関東地方の梅雨明けはまだだと思うが、ここに来て連日の猛暑である。
 昨日所用あって近くまで車で出かけた。鉄道であれば浦和駅から北浦和駅までのおよそ一駅分なのだが、この間、救急車3台に遭遇した。年寄りの熱中症だろう。年寄りは皮膚の温度センサーが鈍くなり、暑さや寒さを感じにくくなっているのである(自覚あり)。また、のどの渇きも感じにくくなっており脱水症状に陥りやすいのである(自覚あり)。

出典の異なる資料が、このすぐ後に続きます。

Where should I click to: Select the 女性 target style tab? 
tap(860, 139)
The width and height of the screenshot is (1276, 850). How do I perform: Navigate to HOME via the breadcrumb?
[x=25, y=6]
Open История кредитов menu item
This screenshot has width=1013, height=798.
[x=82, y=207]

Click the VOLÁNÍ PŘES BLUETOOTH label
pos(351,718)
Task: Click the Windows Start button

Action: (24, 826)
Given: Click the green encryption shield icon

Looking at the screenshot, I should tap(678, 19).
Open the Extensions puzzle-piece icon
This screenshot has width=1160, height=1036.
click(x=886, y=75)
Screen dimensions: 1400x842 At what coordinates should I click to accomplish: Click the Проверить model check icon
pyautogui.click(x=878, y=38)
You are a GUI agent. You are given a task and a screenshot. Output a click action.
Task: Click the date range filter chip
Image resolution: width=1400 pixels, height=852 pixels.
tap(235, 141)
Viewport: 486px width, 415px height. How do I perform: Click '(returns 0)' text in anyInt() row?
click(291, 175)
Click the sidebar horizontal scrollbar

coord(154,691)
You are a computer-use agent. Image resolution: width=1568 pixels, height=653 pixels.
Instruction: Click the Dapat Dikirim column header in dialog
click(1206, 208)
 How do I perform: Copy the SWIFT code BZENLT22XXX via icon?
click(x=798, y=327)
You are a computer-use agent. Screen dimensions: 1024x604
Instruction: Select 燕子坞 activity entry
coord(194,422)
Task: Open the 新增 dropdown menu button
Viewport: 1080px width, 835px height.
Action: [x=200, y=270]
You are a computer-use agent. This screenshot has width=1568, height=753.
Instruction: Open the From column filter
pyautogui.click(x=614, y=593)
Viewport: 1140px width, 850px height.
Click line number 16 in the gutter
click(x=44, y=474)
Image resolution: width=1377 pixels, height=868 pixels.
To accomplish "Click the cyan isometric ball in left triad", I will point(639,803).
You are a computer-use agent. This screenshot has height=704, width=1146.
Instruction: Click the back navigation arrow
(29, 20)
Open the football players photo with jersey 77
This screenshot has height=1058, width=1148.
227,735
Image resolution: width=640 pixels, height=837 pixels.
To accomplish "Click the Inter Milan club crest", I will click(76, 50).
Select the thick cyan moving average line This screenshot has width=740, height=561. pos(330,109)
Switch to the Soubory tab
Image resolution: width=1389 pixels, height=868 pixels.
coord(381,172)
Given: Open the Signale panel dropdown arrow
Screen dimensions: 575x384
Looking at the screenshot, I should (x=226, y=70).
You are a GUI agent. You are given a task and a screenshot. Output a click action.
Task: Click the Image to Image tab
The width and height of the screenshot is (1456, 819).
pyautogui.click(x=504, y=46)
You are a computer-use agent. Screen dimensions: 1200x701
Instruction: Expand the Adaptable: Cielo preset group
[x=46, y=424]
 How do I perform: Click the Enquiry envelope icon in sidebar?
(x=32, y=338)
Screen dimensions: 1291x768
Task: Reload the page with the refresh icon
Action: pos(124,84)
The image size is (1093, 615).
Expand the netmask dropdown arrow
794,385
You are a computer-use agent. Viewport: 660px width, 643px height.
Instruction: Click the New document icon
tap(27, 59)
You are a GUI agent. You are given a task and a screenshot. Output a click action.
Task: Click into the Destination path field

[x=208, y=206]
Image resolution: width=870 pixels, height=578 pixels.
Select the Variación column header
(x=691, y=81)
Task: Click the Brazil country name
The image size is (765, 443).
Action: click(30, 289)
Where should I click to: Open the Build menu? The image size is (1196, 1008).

 そんな年寄り界隈では、時々「ステッキチェア」なるものが話題になることがある。普段はステッキ(杖)として使用するが、ボタン一発で椅子に早変わり。手押しのシルバーカーとまでは行かないが、いざという時のために持っておきたい。

 お若い方には理解できないと思うが、年寄りは重力に逆らって体をまっすぐ支える抗重力筋が弱っているので、ただ立っているだけで大きな負担がかかる。
 また、高齢になると、バランスをとる力が弱くなる。電車やバスの中では、揺れで転倒し骨折するリスクが高いため、「できれば座りたい」という気持ちが強くなる。
 とにかく、座りたい。

 が、この座るという動作にもいろいろあって、たとえば正座などは膝痛に悩まされる年寄りには到底無理だ。では、胡坐(あぐら)はどうかというと股関節の可動域が極端に狭まっておりこれも無理。「どうぞ楽にしてください(足を崩してください)」と言われても、それができないのだ(自覚あり)。

 座るなら椅子。これがないと座れない。

 という長い前振りがあって、今日は話題は下の写真(インスタ)だ。
「全校集会・学年集会用 簡易チェア導入」(花咲徳栄高校Instagram)

 フォロー中の高校インスタをチェックしていたら、この学校の「いじめ防止講話」の動画がでてきた。学期末はこういう行事が多い。講師は弁護士(スクールロイヤー)なのだが、演台に手をつくわ、腕組みするわ、腰に手をやるわで、えらく態度がでかい。まあ、年寄りが若いもんに文句を言うと嫌われるから、自分は気を付ければいいだけだ。と、カメラが生徒の方にパンすると、どうも生徒の様子(姿勢)がいつもと違う。
 どう見ても、体育館に直に座ってはいないな。
 椅子に座っているように見える。
 機会があったら聞いてみよう、と思いつつ次の動画を見たら、答えが分かった。
 簡易チェアというものを導入したのだ。

 通常、体育館で椅子を使う場合、床を保護するために養生シート(保護シート)を敷く。しかし、式典とか、説明会とか、特別な場合は生徒を動員してシートを敷き、椅子並べをするが、毎度毎度それをやるのは手間だ。
 そこで、全校集会や学年集会レベルだと体育館直すわりというケースが多い。

 簡易チェアそのものはさほど高価なものではないし、床の保護という問題がクリアできるなら、もっと広がってもいいだろう。

 ついでに椅子の話をもう一つ。
 以前にも書いたと思うが、私立には長く座っていても疲れない椅子を用意している学校が多い(アイキャッチ画像は花咲徳栄の場合だが、普通教室である)。
 公立も自習室や図書館などには特別な椅子を用意しているようだが、もっとも長く座っている普通教室の椅子は昔ながらの木製だ。安心・安全に加え、「快適」も求められる時代だ。少しずつ改善してほしい。